Martahan Sohuturon , CNN Indonesia | Jumat, 11/08/2017 09:40 WIB
Geledah Kantor First Travel, Polisi Sita Sejumlah Dokumen Polisi menggeledah beberapa kantor PT First Travel di beberapa lokasi. (Foto: ANTARA FOTO/Sigid Kurniawan)
Jakarta, CNN Indonesia -- Badan Reserse Kriminal (Bareskrim) Polri menggeledah kantor perusahaan penyelenggara ibadah umrah PT First Anugerah Karya Wisata (First Travel) yang berlokasi di GKM Green Tower, Jalan TB Simatupang, Kavling 896, Jakarta Selatan, Kamis (10/8) malam.

Penggeledahan ini dilakukan dalam rangkaian proses penyidikan kasus dugaan penipuan dan penggelapan terhadap puluhan ribu calon jemaah yang telah melunasi pembayaran perjalanan ibadah umrah.

Direktur Tindak Pidana Umum Bareskrim Brigadir Jenderal Herry Rudolf Nahak mengatakan, penyidik menyita sejumlah dokumen dalam penggeledahan kantor First Travel.

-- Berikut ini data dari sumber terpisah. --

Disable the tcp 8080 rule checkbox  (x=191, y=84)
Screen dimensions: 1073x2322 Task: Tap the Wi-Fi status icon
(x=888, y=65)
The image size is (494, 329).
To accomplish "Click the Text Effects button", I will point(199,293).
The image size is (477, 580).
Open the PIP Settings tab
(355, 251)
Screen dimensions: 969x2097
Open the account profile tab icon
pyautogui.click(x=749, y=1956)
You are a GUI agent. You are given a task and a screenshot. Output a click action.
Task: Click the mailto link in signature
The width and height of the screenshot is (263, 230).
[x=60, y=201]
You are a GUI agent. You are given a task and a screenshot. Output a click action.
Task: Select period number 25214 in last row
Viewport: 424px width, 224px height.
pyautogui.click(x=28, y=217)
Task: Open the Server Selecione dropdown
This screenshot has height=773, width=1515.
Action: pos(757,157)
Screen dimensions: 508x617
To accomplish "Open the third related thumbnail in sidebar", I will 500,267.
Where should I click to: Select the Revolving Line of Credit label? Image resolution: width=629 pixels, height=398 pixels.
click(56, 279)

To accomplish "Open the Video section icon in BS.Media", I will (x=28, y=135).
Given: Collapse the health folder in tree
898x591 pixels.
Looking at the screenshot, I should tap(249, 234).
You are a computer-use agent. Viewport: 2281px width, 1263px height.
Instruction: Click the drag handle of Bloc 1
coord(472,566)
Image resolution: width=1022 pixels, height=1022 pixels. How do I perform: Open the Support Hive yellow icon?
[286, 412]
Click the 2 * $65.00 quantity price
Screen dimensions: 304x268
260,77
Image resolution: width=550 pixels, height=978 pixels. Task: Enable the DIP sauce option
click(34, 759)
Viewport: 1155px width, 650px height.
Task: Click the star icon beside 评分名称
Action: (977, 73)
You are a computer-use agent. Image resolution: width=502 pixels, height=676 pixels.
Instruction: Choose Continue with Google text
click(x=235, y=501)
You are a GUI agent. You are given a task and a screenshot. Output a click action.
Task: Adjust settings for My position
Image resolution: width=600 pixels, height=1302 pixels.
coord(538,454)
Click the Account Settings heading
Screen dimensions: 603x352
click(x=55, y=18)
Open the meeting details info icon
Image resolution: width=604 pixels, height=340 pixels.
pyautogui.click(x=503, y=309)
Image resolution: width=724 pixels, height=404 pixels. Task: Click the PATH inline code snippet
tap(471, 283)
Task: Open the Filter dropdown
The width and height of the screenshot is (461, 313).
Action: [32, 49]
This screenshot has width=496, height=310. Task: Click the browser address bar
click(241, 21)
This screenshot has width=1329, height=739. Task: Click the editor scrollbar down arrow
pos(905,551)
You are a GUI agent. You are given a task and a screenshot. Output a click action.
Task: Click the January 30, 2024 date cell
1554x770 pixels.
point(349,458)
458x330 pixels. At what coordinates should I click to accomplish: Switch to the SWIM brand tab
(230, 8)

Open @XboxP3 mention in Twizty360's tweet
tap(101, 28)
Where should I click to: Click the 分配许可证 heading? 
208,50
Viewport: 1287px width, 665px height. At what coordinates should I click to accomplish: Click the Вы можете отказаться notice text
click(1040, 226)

"(Penggeledahan) lancar, tidak ada masalah. Kami sita sejumlah dokumen," kata Herry saat berbincang dengan CNNIndonesia.com, Jumat (11/8).
Namun, dia menolak membeberkan dokumen-dokumen yang disita penyidik dari kantor First Travel. Dia hanya mengatakan, pihaknya akan kembali menggeledah dua kantor First Travel di dua lokasi berbeda pada hari ini.

Herry mengatakan, seluruh langkah penyidikan ini dilakukan dalam rangka pengembangan kasus yang telah menetapkan dua bos First Travel, yakni Andika Surachman (Direktur Utama) dan Anniesa Desvitasari Hasibuan (Direktur), sebagai tersangka.

"(Dokumen yang disita ) itu kaitan dengan teknis. Tapi nanti kami mau sita lagi yang di tempat lain, ada di Depok (Jawa Barat) dan satu tempat yang lain," katanya.

Penyidik Dittipidum Bareskrim telah menetapkan dua bos First Travel, Andika dan Anniesa, sebagai tersangka kasus dugaan penipuan ibadah umrah.
Polisi memperkirakan First Travel meraup keuntungan mencapai Rp550 miliar dari dugaan tindak pidana penipuan yang dilakukan pada sekitar 35 ribu jemaah yang telah melunasi pembayaran perjalanan ibadah umrah lewat jasa agen sejak 2015.

Andika dan Anniesa dijerat dengan Pasal 55 juncto Pasal 378 dan Pasal 372 Kitab Undang-undang Hukum Pidana (KUHP), serta Undang-undang Nomor 19 Tahun 2016 tentang Infomasi dan Transaksi Elektronik (ITE).

Penyidik juga tengah menulusuri dugaan tindak pidana pencucian uang (TPPU) dengan menelusuri berbagai rekening dan aset yang dimiliki tersangka. Berdasarkan sejumlah rekening yang telah diblokir, penyidik hanya menemukan uang sekitar Rp1,3 juta.